The United States and its allies have given a highly complex and powerful military the task of winning the so-called "War on Terror." Setting aside the fact that terror is a tactic, not a defined enemy, consider whether that military has made progress in that multi-front conflict in the decade since it was announced by President George W. Bush. Today, Afghanistan remains a lawless and corrupt state. Pakistan has become a haven for those who oppose American power. Iraq--which was never a haven for terrorists--has now become one, full of rebels who are largely an indigenous religious minority dissatisfied with the outcome of the war. And, the persistent request from George Bush and now his successor, Barack Obama, more less amounts to this: "Give me extraordinary powers to detain people and fight wars. Too much interference from elected officials will hamper our efforts. Basic constitutional protections against search and seizure and against imprisonment without trial need to be overridden."
But the so-called "War on Terror" is really many conflicts involving local grievances in countries which have strategic importance to the United States and its allies for resource or geopolitical reasons. Lax oversight by elected officials and concentration of power in the hands of generals and civilian managers has not resolved these conflicts.
When the usual processes of democracy fail often enough to resolve perceived difficulties, people sometimes choose to relinquish their voice in society's decisions in exchange for order and stability.
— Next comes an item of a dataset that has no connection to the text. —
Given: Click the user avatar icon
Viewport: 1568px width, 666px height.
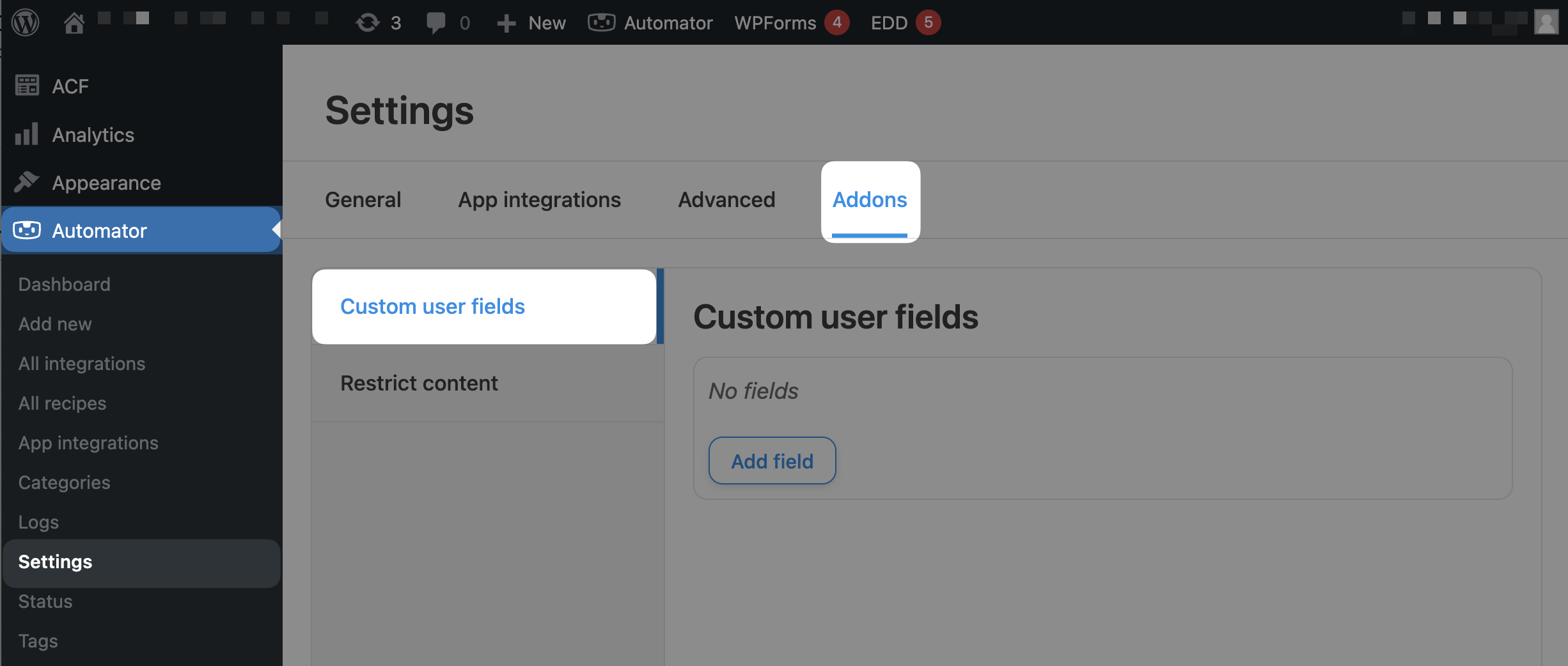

We may, however, be approaching an era where no such tradeoff exists. A dictator running an ungovernable system may be no better at achieving stability than a democratically elected body with all its messy procedures.
There is an alternative. Simplify the systems we live under. That, of course, means challenging the existing power structure. Energy constraints may soon do the challenging for us and force us to simplify systems that will have trouble surviving declines in energy inputs such as multi-national corporations and large centralized states.
I saw Tainter in person not too long ago at a conference. He was asked if any complex society has ever voluntarily reduced its complexity, meaning before events forced it to. He couldn't think of any. That tells me we can look forward to more governments claiming the need for additional extraordinary powers to deal with seemingly intractable problems that, in all likelihood, cannot be solved by continuing with the hypercomplex arrangements that now govern our world.
As our difficulties increase, a new crop of dictators or quasi-dictators in various realms of our society will emerge, offering to solve our problems. Increasingly, I think we will let them try.